Même la notion idéaliste de créer un service public
TV ne tient pas. Le directoire de TVes, le nouveau réseau culturel
"d'Etat" créé pour remplacer RCTV, a eu tous ses directeurs
nommés directement ou indirectement par le gouvernement. TVes commence
avec les sombres augures de devenir juste un autre réseau au service
de l'agenda politique de Chavez. L'organisme de contrôle, Conatel,
est également complètement soumis à Chavez. Il n'y eut
aucune tentative de maintenir même un faux-semblant d'impartialité.
Ce que nous devons comprendre est que le véritable intérêt du gouvernement
est le contrôle de l'information qui passe à travers les ondes
hertziennes libres.
L'administration de Chavez avait décidé il y a longtemps de
saturer l'air avec des messages pro-gouvernementaux, en particulier dans les
régions plus rurales du pays où les médias indépendants
dépendent de la publicité de l'Etat ou des autorités
locales pour leur survie. Seuls les médias situés dans les centres
urbains de Caracas, de Valencia et de Maracaïbo ont accès à
assez de revenus indépendants pour survivre sans publicité de
l'Etat, des entreprises d'Etat ou de l'administration locale. En outre, au
cours des cinq dernières années l'Etat a renforcé l'extension
de la TV d'Etat, VTV; il a ajouté un réseau de signal
libre, ViVe, et deux autres réseaux en partie libres et en partie
câblés, ANTV et la réponse à CNN, TeleSur. La
portée de ce dernier est en hausse: par exemple à Caracas un
groupe financier pro-Chavez a acheté la chaîne locale CMT, mais
le congédiement de son personnel en a fait un simple relais pour TeleSur.

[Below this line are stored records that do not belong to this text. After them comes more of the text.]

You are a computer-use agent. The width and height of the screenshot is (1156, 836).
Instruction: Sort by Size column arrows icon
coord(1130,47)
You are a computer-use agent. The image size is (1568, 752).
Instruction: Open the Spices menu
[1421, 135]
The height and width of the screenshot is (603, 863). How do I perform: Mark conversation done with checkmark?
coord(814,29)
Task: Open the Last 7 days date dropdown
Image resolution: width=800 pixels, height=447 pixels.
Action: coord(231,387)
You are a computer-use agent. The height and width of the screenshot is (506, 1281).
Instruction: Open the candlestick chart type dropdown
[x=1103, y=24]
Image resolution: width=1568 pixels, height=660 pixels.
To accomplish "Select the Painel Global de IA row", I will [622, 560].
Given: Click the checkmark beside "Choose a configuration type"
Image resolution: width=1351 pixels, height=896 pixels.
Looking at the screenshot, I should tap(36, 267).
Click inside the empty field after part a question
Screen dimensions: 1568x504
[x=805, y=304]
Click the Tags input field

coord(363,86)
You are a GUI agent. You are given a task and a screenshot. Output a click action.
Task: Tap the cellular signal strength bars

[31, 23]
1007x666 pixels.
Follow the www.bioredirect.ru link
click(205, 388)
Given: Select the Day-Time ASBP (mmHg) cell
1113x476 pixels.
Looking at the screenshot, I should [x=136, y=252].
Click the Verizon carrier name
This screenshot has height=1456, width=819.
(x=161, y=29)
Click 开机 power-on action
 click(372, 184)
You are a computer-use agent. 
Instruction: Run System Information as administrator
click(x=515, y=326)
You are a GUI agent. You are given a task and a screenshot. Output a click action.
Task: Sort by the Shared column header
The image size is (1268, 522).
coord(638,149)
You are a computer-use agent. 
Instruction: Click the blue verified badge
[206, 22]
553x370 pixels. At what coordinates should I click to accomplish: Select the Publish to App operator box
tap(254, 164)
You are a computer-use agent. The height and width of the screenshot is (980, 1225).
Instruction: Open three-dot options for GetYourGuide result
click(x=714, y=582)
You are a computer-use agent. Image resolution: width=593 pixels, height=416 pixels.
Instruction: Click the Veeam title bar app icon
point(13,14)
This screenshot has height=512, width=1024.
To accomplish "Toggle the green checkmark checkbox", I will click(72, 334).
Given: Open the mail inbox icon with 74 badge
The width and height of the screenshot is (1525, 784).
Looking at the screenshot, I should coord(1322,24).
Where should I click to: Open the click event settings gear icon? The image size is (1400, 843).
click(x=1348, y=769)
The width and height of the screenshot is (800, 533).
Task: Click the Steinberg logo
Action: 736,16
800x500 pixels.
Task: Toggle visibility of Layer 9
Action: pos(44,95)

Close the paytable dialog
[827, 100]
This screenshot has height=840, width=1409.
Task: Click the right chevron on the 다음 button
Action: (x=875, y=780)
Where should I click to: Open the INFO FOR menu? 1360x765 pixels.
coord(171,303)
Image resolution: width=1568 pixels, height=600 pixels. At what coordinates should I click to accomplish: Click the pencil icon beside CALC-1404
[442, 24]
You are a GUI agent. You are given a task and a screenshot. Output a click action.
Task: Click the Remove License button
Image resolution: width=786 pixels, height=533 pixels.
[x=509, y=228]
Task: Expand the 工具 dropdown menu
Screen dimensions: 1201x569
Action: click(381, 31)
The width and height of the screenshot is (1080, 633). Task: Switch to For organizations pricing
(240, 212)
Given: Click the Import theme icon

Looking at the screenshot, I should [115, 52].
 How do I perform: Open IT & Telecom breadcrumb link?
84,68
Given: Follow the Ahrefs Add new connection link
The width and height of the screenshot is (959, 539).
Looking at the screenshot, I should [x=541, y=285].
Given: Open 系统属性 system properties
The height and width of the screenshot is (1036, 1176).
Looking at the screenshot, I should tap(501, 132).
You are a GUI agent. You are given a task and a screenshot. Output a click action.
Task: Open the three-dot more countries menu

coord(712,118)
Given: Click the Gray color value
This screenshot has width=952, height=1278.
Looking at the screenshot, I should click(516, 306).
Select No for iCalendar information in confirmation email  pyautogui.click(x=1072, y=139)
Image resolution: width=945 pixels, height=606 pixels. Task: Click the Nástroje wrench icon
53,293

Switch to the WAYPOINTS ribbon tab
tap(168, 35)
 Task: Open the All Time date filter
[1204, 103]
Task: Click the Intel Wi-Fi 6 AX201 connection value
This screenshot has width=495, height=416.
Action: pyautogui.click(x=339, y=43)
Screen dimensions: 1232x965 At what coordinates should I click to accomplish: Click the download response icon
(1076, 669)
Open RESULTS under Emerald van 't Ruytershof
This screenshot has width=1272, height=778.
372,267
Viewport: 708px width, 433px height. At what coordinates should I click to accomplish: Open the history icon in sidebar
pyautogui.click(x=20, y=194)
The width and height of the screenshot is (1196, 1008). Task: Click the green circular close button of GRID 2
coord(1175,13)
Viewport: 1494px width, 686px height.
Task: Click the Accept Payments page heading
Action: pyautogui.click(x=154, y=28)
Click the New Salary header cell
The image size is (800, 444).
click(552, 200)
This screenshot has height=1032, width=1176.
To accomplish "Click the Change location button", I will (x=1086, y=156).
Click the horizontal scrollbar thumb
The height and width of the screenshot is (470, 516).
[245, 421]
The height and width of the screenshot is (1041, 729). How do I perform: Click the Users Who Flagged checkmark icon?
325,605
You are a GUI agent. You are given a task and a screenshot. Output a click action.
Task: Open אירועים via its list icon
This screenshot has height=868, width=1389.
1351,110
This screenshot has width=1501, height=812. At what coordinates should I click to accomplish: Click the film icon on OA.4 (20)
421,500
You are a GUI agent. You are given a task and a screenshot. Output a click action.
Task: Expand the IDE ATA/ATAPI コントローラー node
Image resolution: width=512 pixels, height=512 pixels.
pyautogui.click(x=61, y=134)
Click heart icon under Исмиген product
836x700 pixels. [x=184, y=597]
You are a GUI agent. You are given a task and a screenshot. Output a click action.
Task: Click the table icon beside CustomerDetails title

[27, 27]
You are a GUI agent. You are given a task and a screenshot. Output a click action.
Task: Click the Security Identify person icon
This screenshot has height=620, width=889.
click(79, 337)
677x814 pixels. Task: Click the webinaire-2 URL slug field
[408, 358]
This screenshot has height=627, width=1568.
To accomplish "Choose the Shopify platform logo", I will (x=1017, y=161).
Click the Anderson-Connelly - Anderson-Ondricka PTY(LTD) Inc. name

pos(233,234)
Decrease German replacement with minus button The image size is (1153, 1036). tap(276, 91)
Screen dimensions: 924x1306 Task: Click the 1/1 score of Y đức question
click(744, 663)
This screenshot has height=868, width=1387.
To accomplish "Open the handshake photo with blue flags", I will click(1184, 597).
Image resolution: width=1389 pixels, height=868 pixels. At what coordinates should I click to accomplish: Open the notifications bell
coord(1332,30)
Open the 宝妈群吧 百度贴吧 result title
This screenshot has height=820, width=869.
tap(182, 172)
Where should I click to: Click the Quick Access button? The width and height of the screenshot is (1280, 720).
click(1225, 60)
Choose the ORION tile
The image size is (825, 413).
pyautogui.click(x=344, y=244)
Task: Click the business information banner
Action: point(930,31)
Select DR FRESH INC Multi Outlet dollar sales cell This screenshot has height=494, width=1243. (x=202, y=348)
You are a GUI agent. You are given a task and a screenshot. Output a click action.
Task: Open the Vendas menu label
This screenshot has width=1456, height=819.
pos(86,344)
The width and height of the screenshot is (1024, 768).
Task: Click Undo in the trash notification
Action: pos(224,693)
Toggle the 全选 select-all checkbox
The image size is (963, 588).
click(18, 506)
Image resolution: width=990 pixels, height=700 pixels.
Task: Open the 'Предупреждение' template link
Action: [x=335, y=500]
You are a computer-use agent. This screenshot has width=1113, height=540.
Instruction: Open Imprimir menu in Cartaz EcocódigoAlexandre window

Aujourd'hui dans quelques régions du Venezuela vous pouvez seulement
obtenir une demi-douzaine de stations radio, toutes sont format musique ou
émetteur d'Etat, sans que le message d'opposition puisse pénétrer
les ondes hertziennes locales.
Depuis 2004, deux réseaux privés de signal libre sur tout
le pays ont cédé à la pression du gouvernement et sont
devenus neutres sinon pro-gouvernementaux. Après la réélection
de Chavez en 2006, RCTV était le seul réseau critique ayant
encore une couverture libre nationale. L'autre réseau critique, Globovision,
n'a de signal libre qu'à Caracas et à Valencia et à travers
le câble ailleurs. Les systèmes de câble atteignent seulement
environ 25 % des foyers vénézuéliens. Avec la fermeture
de RCTV, peut-être 70 % de Vénézuéliens n'ont
pour information rien d'autre qu'un déluge de propagande gouvernementale.
Ce pourcentage est beaucoup plus haut parmi les classes sociales à
revenus inférieurs qui dépendent davantage des transmissions
TV gratuites.
La fermeture de RCTV a été une décision strictement
politique, conçue pour limiter la critique contre Chavez. Les attaques
récentes contre le réseau dissident restant, Globovision, impliquent
que le gouvernement considère la fermeture de la dernière option
permettant que les plaintes des personnes soient exprimées publiquement
à la télévision. Le directeur de la station a été
sommé à comparaître devant le procureur de la République,
après l'accusation contre Globovision d'avoir essayé d'inciter
à une tentative d'assassinat du président.
Avec la perte de RCTV le Venezuela a perdu sa liberté d'information.
L'information est cruciale pour permettre aux personnes de s'exprimer elles-mêmes.
La liberté d'expression est à partir de maintenant sérieusement
menacée.
(*) En commentant depuis 2002 sur son blog Venezuela News and Views
l'évolution politique de son pays, le Vénézuélien Daniel Duquenal
a acquis une notoriété internationale que reflètent
ce jour plus de 70.000 mentions de son nom sur le chercheur Google. Publiés
originellement en anglais, des articles de Daniel Duquenal sont traduits
par lui-même en français et en espagnol. L'original de l'article ci-dessus a été publié par Index on Censorship.